### PROVIDED DATA
****************************************

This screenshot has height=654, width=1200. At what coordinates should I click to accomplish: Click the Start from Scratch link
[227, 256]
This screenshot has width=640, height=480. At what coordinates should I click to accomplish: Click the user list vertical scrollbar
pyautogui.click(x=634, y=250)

****************************************

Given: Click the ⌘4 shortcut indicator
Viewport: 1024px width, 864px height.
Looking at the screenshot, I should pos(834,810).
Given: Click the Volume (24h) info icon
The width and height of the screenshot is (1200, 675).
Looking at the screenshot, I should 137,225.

****************************************

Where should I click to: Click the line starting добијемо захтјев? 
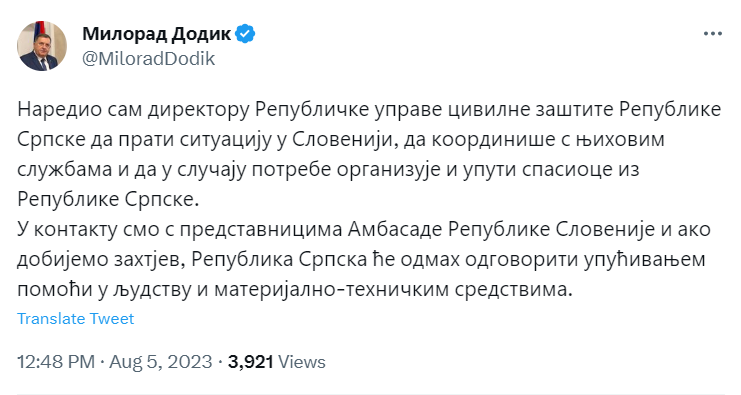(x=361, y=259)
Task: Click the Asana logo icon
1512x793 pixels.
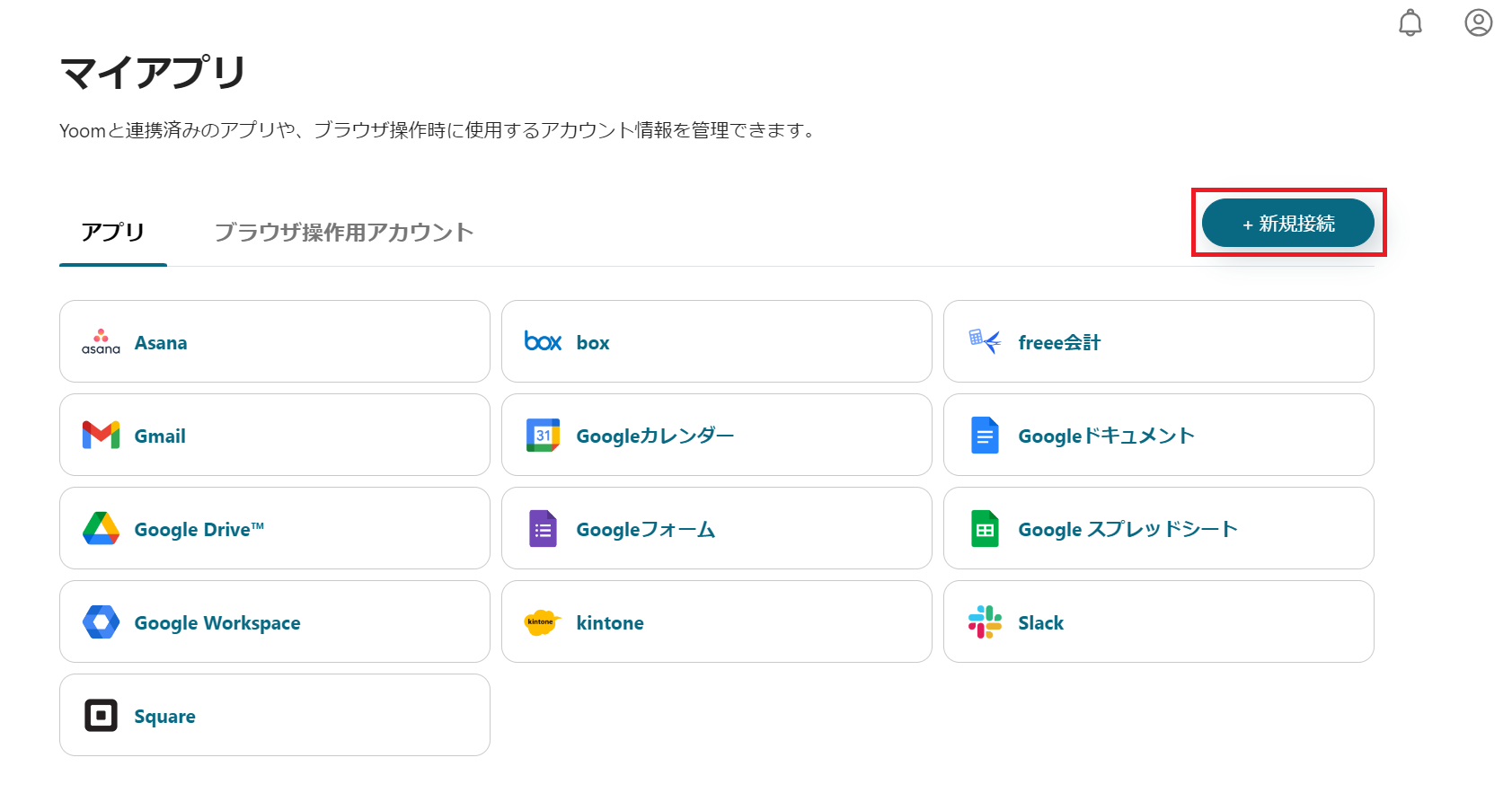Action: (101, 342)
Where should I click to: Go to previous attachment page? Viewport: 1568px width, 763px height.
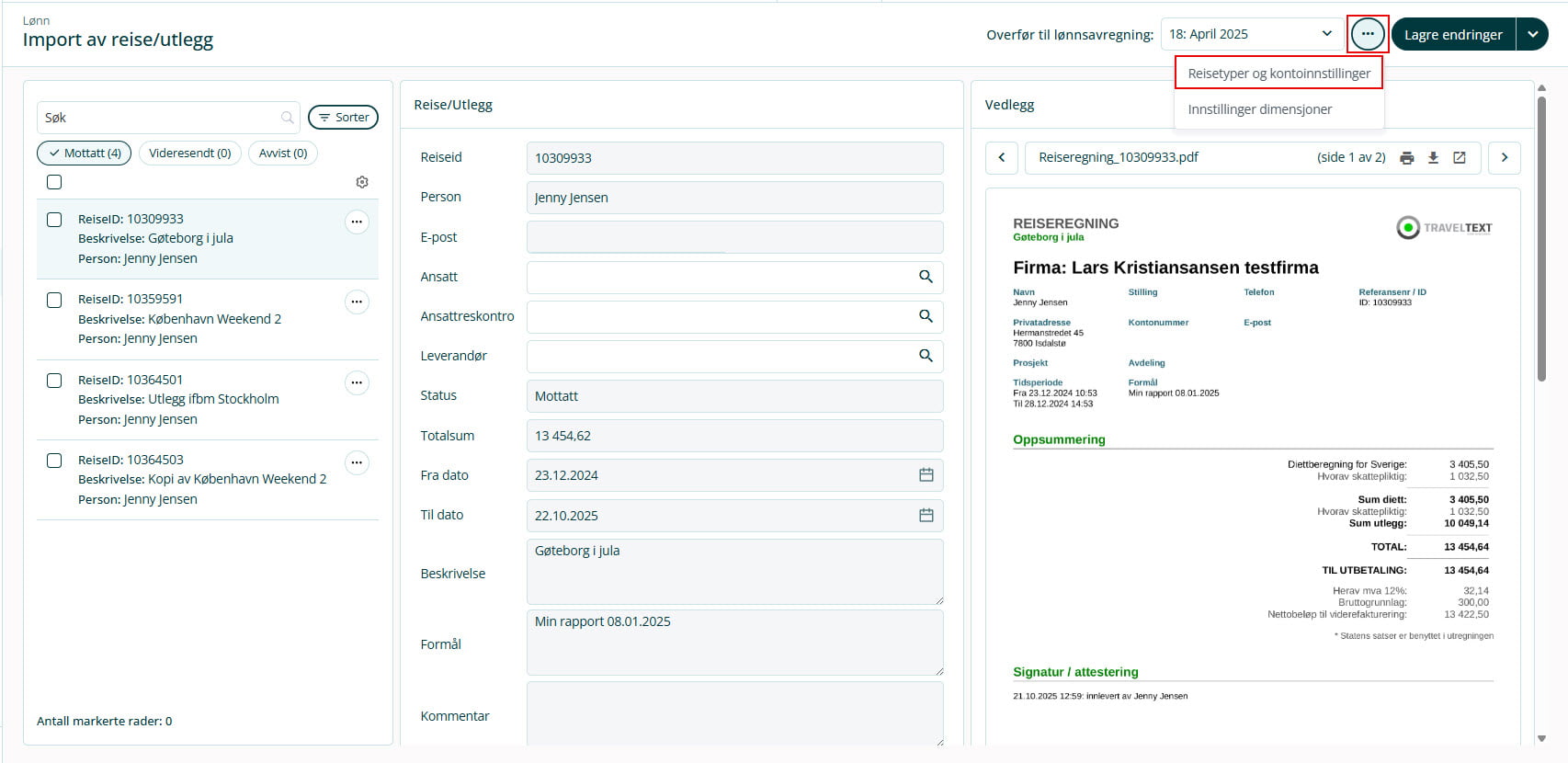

****************************************

### WHAT YOU ARE ASKED TO DO
Return each line of the material above that holds the string "Given".

### SOLVED PROBLEM
Given: Click the ⌘4 shortcut indicator
Given: Click the Volume (24h) info icon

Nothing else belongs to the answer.